Even if the price tag is closer to $20 billion, a takeover of Rockwell by UTC would be the largest corporate acquisition in the defense & aerospace industry
since at least 2005, according to the PitchBook Platform—breaking UTC's own record in the process. Currently, the biggest M&A deal of the past dozen years in the sector was UTC's purchase of Goodrich in 2012, a move that had an enterprise value of $18.4 billion.
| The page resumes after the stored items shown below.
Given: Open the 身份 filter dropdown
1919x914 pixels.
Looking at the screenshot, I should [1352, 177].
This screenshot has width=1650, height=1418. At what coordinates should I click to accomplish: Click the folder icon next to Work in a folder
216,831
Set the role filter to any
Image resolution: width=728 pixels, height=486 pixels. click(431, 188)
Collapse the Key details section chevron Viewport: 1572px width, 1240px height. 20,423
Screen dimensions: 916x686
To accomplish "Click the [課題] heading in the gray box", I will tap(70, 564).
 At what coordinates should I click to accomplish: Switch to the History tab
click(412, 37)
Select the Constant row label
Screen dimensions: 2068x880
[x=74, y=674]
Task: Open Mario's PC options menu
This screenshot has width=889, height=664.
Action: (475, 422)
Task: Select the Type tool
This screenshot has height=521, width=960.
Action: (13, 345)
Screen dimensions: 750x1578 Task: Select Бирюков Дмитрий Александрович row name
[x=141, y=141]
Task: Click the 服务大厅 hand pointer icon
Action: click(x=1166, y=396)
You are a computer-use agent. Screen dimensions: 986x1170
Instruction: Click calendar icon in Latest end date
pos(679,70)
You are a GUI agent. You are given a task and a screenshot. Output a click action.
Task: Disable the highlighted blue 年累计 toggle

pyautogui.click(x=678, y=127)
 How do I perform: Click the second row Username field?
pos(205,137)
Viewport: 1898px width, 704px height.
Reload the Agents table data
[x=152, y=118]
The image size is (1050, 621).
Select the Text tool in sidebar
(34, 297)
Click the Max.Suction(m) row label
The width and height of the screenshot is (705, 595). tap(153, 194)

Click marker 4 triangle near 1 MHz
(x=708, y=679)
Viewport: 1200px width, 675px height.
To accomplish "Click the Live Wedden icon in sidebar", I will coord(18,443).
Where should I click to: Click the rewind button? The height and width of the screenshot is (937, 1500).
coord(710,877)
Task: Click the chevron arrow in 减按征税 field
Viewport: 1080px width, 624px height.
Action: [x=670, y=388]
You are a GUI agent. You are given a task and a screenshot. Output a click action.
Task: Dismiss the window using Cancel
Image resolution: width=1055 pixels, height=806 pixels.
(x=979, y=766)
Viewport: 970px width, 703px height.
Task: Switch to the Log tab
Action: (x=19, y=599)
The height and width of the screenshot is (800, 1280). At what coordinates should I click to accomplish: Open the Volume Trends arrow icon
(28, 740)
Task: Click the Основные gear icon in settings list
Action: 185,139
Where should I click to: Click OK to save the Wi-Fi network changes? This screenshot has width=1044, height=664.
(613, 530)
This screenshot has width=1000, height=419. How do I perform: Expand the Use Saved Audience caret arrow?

The sale of Rockwell to UTC would tie together several major players in the aerospace industry. UTC is a manufacturer of aircraft engines, aerospace systems and various other tech-focused products; the company owns Pratt & Whitney, a major aerospace business with $14 billion in revenue as of 2015. Rockwell, meanwhile, is a maker of equipment for commercial and military airplanes including cockpit displays and communications systems. The company completed a significant acquisition of its own earlier this year, buying fellow aircraft equipment maker B/E Aerospace for $8.6 billion.
At the moment, that deal is the second-largest M&A move in the space since the start of 2005, trailing only UTC's acquisition of Goodrich.
With the exception of a post-crisis dip, strategic deal flow in the aerospace & defense sector has remained mostly steady in the past dozen years in the US and Europe, per PitchBook data, usually hovering between 80 and 95 transactions a year. So far in 2017, however, corporate acquirers have completed just 37 moves in the space, on pace for the lowest annual total since 2006.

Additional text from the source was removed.